[TASK DESCRIPTION]:
Once the pictures are removed, return each record below exactly as written.

[THE RECORDS]:
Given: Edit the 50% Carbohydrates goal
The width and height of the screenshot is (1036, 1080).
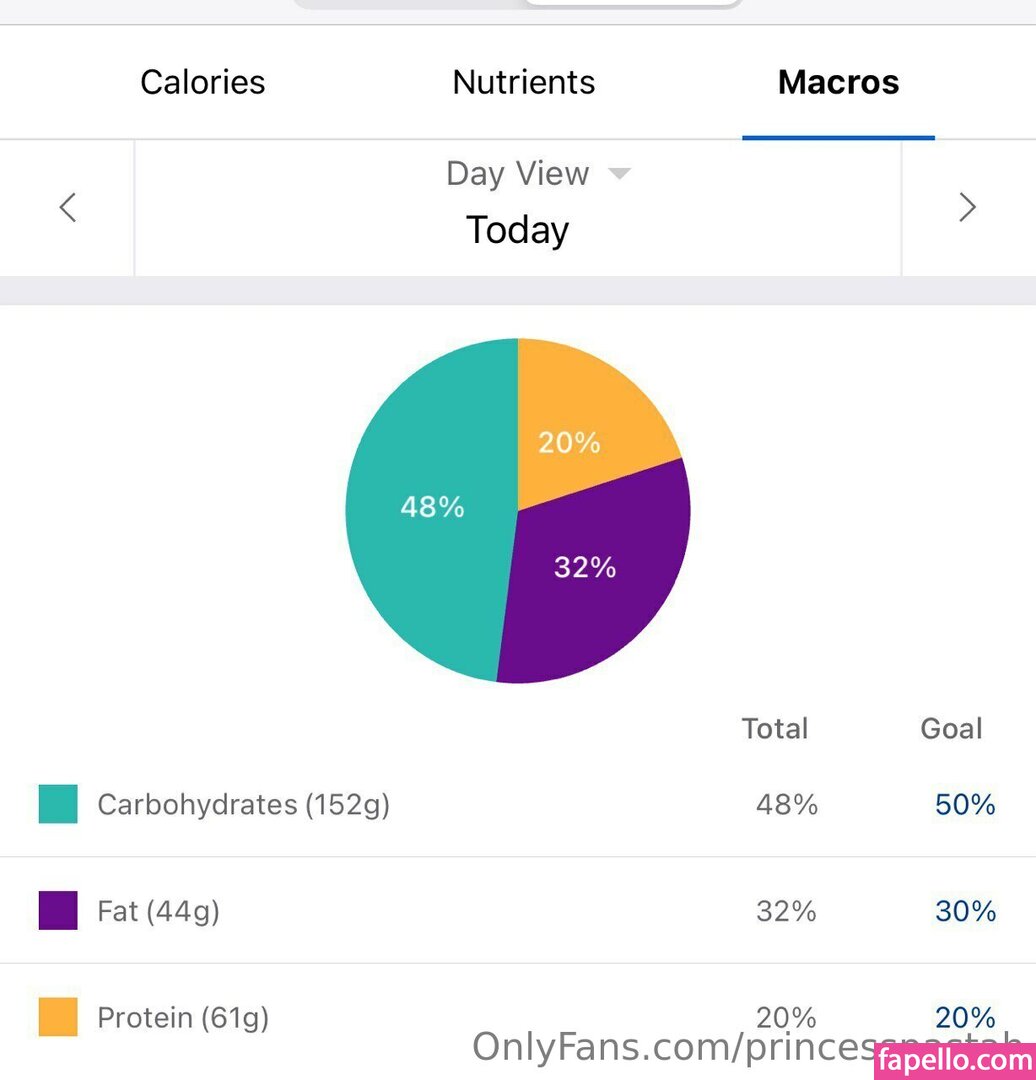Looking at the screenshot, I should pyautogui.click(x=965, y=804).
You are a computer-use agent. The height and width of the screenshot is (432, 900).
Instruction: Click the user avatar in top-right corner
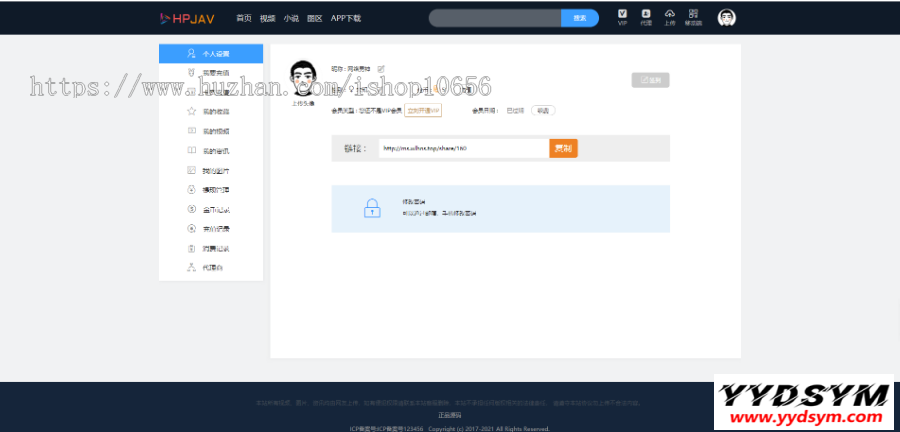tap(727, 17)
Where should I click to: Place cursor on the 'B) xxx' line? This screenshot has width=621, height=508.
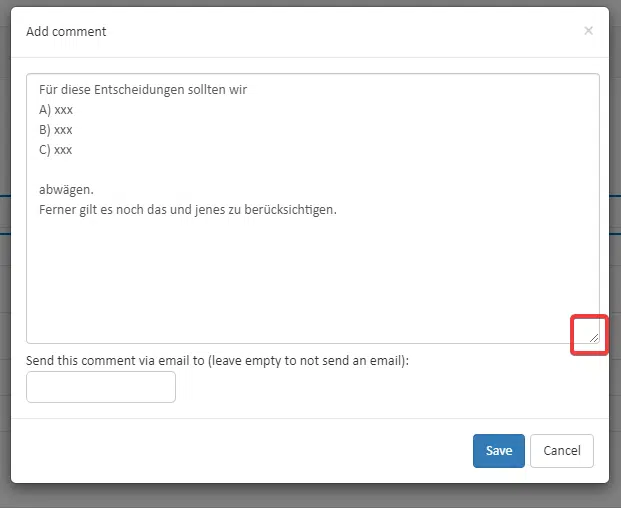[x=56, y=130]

[OUTPUT OF THE TASK]:
Given: Edit the 50% Carbohydrates goal
The width and height of the screenshot is (1036, 1080).
Looking at the screenshot, I should pyautogui.click(x=965, y=804).
You are a computer-use agent. The height and width of the screenshot is (432, 900).
Instruction: Click the user avatar in top-right corner
tap(727, 17)
Where should I click to: Place cursor on the 'B) xxx' line? This screenshot has width=621, height=508.
[x=56, y=130]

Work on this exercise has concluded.